Nie można chyba tego zostawić interpretacji szeregowego MG, gdyż nie będzie wiadomo, jak się zachować w przyszłości.
Tedy napisałem, że decyzja, którą teraz wprowadzacie ma wpływ/może mieć wpływ na taktykę. Nie tyle wko32, co wszystkich. Dlatego niekonsekwencja ta jest dziwna, czemu się sprzeciwiłem. Tak na marginesie, to przecie ograniczenie machin to nie zasada regulaminowa, a tryb gry w danej KO, na którą - chcący grać - przystali - i to oczywiste, że nie mogłoby to ulec zmianie.
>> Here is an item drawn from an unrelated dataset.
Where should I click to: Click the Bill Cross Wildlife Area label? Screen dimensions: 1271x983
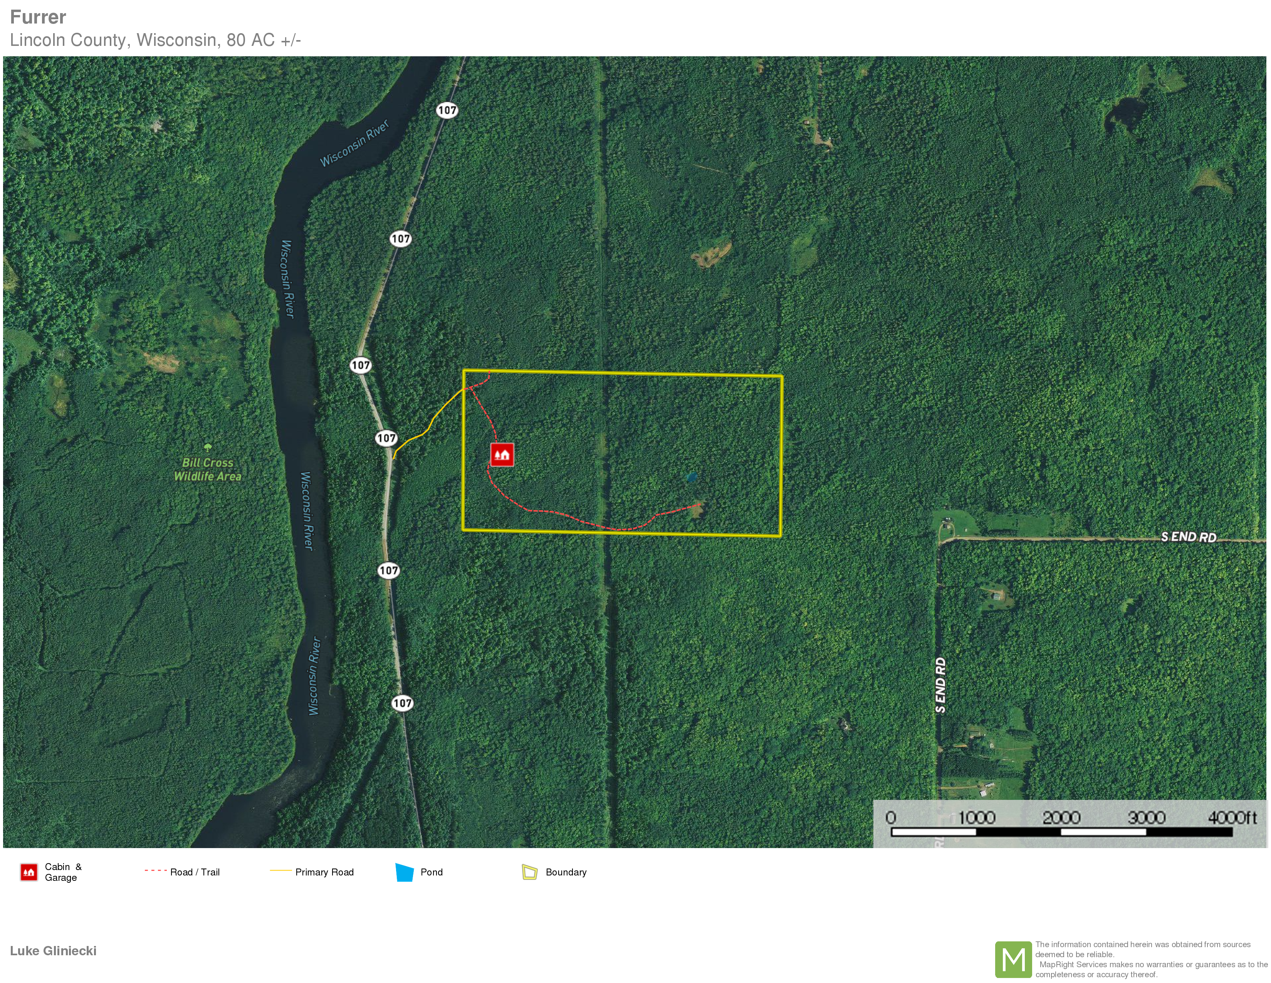208,469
Temu też to chyba nie pasuje do danej sytuacji.Cytat:
Przede wszystkim zdrowy rozsądek zalecam. Tu nie chodzi o głupi upór "nie moze wejsc w starych i już, bo tak zawsze było". Wiadomo, że cześć zasad nie ma wpływu na taktykę graczy i takie mogą wejść wszędzie od razu. A np. jakby teraz przeprowadzić głosowanie i z powrotem pozwolić zdobywać balistami wszystko, to już nie mogłoby wejść, bo niektórzy gracze mogli wydać kasę na budynek potrzebny do rekrutacji trebuszetów - w tym wypadku zasada ingeruje w drogę którą obrali. Dlatego nie stawiaj tak sprawy.
Ale jak tam sobie chcecie. Proszę bardzo. Ja stawiam, myślę, dość racjonalny kontrargument.
Wrzuciłem raz jeszcze, gdyż razi mnie nieco lekceważenie, z jakim post potraktowałeś. Dodatkowo zdałem sobie sprawę, że źle go zredagowałem.